Réparer pour ne plus surconsommer, le boom des Repair Cafés

Réparer un objet cassé, aidé par un bénévole : c’est le principe d’un Repair Café. De plus en plus de personnes fréquentent ces lieux, par souci écologique ou parce qu’ils sont précaires. La loi sur « l’économie circulaire », actuellement discutée au Parlement, accompagnera-t-elle cet attrait pour l’auto-réparation ?

  • Paris, (reportage)

Comme chaque samedi matin, la salle du souvenir de la mairie du 5e arrondissement de Paris prend des allures d’atelier de bricolage. Des tournevis de toutes les tailles sont étalés sur une grande table, mélangés à des clés à molette et des paires de ciseaux. Tous ces outils sont mis à la disposition des participants du « Repair Café ».
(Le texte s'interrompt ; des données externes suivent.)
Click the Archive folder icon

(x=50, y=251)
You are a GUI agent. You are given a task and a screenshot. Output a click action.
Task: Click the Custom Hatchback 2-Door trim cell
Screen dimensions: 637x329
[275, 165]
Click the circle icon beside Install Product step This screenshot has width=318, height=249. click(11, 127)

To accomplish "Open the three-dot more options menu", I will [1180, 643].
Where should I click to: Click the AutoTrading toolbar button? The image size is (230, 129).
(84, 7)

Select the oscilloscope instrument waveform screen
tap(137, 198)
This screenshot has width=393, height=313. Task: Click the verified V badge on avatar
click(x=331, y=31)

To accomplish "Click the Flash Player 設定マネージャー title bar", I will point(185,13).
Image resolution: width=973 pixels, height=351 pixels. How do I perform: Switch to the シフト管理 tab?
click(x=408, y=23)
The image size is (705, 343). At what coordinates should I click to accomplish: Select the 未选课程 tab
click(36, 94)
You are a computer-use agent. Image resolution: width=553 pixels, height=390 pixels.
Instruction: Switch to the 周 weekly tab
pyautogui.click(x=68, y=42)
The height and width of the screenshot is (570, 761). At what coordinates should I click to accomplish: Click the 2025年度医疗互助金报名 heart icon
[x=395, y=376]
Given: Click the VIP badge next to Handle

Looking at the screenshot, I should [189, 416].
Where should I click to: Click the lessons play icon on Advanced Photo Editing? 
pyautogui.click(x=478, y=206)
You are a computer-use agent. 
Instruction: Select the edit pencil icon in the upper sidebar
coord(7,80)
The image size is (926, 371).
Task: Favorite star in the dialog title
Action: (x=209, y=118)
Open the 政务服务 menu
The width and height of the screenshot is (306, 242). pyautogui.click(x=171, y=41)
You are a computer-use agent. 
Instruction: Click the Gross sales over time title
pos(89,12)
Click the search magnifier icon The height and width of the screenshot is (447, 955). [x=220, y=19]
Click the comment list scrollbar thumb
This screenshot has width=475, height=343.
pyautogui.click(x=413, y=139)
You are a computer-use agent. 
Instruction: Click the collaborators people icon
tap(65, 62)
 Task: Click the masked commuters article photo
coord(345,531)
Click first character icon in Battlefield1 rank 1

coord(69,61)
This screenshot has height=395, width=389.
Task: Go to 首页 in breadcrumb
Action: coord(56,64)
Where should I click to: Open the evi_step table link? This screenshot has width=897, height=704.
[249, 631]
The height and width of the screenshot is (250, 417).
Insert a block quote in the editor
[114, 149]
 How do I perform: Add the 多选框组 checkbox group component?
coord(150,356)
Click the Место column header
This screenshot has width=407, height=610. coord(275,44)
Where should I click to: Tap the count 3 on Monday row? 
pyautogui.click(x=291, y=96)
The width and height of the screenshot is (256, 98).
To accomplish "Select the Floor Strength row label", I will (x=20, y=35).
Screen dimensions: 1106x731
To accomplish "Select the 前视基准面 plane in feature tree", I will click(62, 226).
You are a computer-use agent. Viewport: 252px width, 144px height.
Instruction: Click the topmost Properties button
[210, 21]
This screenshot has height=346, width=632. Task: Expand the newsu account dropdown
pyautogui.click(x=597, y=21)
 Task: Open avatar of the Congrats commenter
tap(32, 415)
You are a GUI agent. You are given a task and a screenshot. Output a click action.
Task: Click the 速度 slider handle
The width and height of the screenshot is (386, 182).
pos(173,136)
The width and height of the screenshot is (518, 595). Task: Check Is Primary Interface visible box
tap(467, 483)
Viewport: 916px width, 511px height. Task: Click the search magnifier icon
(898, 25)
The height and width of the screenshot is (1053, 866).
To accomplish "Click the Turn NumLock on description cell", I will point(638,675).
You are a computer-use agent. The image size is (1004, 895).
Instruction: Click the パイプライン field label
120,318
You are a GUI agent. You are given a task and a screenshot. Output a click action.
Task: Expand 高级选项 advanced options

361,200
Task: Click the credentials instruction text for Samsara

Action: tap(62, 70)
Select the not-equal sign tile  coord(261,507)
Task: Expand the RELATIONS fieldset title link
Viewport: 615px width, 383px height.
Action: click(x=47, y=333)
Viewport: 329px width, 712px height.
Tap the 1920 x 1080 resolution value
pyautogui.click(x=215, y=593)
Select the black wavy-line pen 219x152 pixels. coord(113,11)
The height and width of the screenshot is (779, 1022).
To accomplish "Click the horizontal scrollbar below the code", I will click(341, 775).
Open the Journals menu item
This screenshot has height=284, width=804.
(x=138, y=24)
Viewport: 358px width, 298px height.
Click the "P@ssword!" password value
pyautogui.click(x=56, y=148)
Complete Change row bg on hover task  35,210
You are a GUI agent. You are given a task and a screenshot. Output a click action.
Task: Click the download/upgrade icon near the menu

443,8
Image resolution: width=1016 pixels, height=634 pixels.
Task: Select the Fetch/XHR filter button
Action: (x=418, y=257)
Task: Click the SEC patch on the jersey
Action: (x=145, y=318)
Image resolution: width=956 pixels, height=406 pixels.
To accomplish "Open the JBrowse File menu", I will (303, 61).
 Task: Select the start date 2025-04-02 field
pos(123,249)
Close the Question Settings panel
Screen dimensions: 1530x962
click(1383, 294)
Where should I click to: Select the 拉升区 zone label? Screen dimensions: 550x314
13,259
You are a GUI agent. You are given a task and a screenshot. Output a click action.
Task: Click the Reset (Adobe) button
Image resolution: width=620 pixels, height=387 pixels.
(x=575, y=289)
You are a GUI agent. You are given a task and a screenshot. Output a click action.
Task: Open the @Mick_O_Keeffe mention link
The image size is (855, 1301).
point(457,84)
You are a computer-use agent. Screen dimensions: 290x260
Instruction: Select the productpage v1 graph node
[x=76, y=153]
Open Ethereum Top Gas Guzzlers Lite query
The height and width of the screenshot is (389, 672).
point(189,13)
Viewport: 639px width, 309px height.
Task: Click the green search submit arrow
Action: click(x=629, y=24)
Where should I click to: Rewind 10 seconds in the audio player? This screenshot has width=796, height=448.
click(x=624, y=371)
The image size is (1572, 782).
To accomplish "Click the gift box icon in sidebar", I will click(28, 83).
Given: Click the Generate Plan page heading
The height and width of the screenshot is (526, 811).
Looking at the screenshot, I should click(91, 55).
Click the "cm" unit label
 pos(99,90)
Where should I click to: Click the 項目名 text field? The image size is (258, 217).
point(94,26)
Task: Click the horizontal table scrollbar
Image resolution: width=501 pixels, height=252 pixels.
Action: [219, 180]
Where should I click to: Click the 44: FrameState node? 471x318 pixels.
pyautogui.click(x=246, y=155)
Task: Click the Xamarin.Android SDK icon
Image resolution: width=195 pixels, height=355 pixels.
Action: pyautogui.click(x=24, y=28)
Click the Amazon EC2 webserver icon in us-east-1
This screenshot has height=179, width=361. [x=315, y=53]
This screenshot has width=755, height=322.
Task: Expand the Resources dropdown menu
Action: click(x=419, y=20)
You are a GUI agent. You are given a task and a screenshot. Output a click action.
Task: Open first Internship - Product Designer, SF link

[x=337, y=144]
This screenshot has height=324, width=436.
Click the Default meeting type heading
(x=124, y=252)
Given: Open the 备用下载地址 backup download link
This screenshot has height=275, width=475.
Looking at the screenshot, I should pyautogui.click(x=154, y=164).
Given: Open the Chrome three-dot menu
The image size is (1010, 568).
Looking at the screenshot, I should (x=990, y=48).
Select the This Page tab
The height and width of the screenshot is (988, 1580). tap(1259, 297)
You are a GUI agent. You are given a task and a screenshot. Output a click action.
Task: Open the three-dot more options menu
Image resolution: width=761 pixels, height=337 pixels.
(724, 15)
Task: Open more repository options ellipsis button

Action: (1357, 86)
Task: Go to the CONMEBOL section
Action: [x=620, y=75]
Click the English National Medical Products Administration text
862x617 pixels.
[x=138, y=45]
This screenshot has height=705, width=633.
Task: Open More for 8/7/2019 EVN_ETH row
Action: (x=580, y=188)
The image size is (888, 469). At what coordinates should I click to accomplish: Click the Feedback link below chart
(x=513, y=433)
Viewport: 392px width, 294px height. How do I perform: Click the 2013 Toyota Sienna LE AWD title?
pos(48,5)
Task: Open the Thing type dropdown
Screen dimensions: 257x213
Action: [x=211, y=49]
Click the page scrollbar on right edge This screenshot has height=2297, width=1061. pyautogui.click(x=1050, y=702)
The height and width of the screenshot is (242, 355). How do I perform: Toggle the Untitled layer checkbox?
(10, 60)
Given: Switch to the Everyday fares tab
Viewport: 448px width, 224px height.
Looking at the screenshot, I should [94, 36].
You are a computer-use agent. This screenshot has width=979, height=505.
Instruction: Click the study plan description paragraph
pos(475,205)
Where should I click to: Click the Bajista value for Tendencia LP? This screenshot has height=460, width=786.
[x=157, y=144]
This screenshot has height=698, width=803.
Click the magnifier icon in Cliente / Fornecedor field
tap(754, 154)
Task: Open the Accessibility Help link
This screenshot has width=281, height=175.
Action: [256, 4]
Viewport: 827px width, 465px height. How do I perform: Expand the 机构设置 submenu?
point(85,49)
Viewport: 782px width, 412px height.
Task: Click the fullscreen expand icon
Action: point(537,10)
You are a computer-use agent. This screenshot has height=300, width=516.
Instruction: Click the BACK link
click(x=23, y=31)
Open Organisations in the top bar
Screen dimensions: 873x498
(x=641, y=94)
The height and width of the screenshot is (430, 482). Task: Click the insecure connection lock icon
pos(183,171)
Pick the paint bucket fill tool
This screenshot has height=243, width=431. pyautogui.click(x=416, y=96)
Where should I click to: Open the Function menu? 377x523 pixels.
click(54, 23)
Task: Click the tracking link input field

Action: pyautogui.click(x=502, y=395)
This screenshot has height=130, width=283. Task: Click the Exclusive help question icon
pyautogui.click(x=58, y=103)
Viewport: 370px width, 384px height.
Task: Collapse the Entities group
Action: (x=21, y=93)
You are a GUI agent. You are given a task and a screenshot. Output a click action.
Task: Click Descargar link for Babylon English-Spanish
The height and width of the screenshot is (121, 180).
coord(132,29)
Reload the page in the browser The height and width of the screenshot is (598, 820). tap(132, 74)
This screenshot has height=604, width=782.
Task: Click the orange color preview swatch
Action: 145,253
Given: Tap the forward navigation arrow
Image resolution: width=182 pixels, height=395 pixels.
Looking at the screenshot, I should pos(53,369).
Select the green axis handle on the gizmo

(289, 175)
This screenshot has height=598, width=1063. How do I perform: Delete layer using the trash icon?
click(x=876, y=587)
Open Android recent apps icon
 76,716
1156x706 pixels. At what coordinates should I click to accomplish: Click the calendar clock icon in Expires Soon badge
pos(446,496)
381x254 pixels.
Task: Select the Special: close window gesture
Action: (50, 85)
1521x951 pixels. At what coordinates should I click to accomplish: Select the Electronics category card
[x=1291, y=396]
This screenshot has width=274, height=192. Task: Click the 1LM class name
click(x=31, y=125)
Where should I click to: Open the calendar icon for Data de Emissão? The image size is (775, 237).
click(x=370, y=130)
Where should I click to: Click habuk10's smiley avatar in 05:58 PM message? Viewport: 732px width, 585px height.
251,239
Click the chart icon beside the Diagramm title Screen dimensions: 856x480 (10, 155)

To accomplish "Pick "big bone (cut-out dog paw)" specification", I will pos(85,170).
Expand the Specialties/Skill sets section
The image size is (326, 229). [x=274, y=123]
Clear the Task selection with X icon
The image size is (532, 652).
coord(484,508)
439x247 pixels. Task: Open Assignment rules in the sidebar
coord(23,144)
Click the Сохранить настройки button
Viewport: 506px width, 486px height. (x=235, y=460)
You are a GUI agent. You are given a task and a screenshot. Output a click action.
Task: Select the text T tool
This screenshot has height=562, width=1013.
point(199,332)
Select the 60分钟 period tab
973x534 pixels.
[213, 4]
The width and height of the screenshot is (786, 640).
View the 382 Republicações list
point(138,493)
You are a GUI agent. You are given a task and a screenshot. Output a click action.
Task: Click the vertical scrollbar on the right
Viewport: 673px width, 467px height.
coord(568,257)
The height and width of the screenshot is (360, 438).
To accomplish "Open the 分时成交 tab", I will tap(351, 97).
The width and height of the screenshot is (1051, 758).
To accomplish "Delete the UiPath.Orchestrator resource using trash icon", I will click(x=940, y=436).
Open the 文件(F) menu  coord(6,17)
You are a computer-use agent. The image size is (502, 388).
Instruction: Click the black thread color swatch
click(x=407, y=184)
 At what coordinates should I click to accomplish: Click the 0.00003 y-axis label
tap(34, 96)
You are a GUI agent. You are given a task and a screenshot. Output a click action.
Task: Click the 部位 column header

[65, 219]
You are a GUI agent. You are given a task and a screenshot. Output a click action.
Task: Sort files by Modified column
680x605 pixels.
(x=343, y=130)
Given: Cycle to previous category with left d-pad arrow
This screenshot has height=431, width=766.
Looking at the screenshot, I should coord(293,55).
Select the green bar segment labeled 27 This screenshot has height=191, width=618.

Les ateliers appartenant au réseau Repair Café sont totalement gratuits.

Le concept, originaire des Pays-Bas, fleurit un peu partout en France depuis plusieurs années. L’idée est simple : des bénévoles aident d’autres personnes à réparer leurs objets, en discutant et en partageant un repas ou une boisson. Dans le 5e arrondissement, cette antenne de l’association Repair Café Paris a vu le jour il y a deux ans, animée par Cyprien et Caroline. « Il y en a marre des déchets, explique d’emblée la jeune femme. On a créé ces ateliers dans l’idée d’arrêter de gaspiller et d’acheter, toujours acheter. »

« On va aller voir dans les entrailles de l’appareil ! »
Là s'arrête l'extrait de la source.